EAJS Trustee/Director and President-Elect
(Elected as EAJS President for 2027-31)

Professor Rürup is the Director of the Moses Mendelssohn Center for European-Jewish Studies and a Professor for European-Jewish Studies at Potsdam University. From 2012 to 2020 she was the Director of the Institute for the History of German Jews in Hamburg (IGdJ) and between 2010 and 2012 worked as a research fellow at the German Historical Institute (DHI) in Washington, D.C. (USA). From 2006 to 2010 she was assistant professor at the history department of Göttingen University, working on a history of Jewish responses to statelessness in Europe after WWII. She holds a PhD in Modern History from Technical University of Berlin with a doctoral thesis on the history of German-Jewish Student Fraternities in Imperial and Weimar Germany (published with Wallstein-Verlag, Göttingen in 2007).
Since January 2020 she has been chairwoman of the Wissenschaftliche Arbeitsgemeinschaft (academic working group) of the Leo Baeck Institute in Germany. As such she is currently working on a project on the German-Jewish Diaspora after 1933.
She is an advocate of working with Digital Humanities in Jewish History and Jewish Studies.
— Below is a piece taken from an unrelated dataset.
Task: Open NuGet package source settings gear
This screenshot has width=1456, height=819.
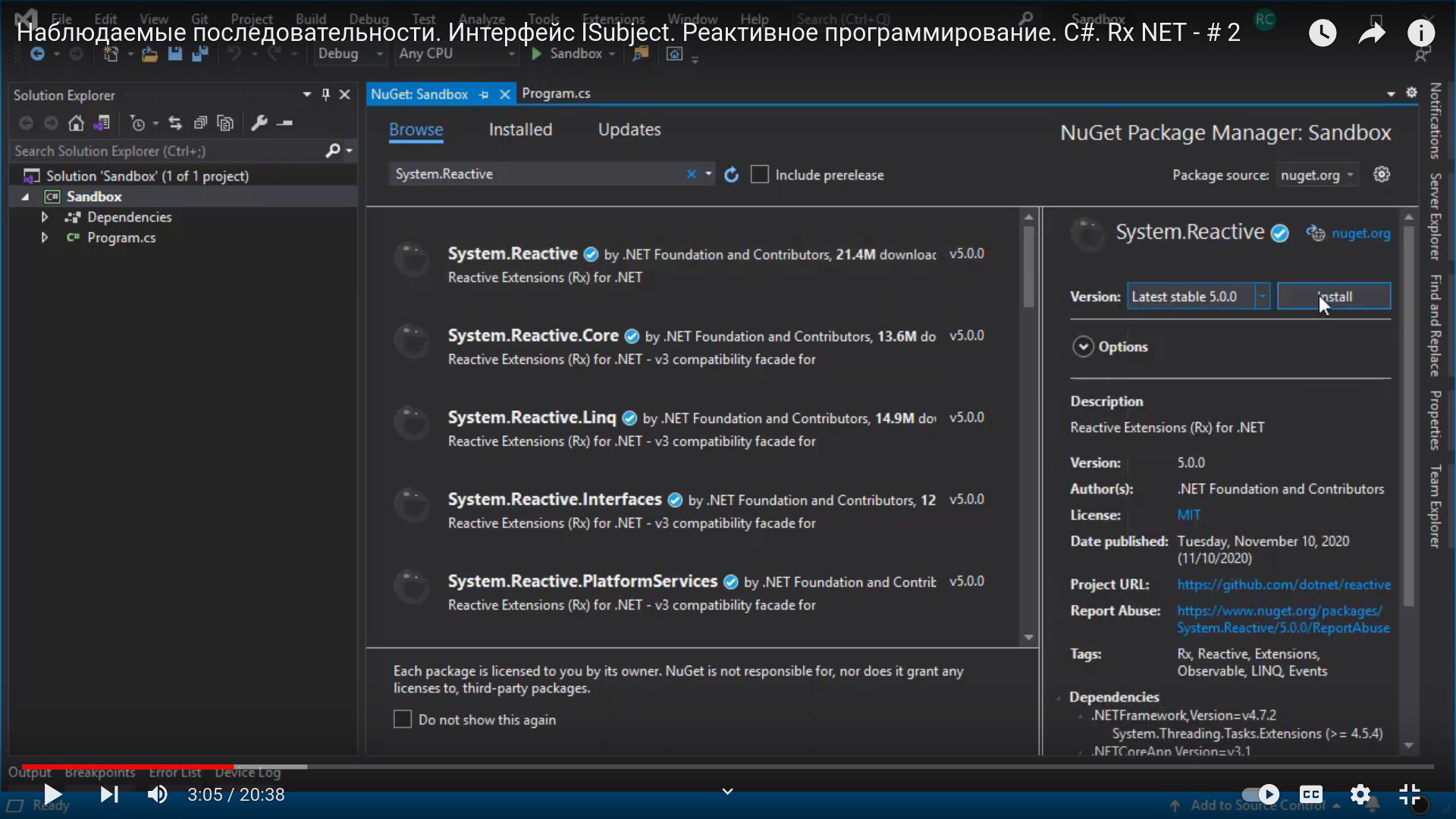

She thus developed the online source edition “Hamburg Keydocuments on German-Jewish History” which went online in 2016 and will also be part of a soon to be launched online-portal on Jewish History Online.
She serves on various boards such as the Advisory Board of the Neue Synagoge – Foundation Centrum Judaicum (Berlin), the Board of Directors of the German Israeli Foundation (till July 2023), the Academic Advisory Board of the Minerva Institute for German History at Tel Aviv University and others.
Miriam Rürup is co-editor of various academic journals such as Aschkenas (since 2013) and the Leo Baeck Institute Year Book (since 2014) as well as the founding editor of the online source edition “Key Documents on German-Jewish History.” Her research areas and topic of interest are German-Jewish History of the 19th and 20th Century, German contemporary history, women and gender history, history of law and human rights and migration history, with a strong interest in diaspora cultures.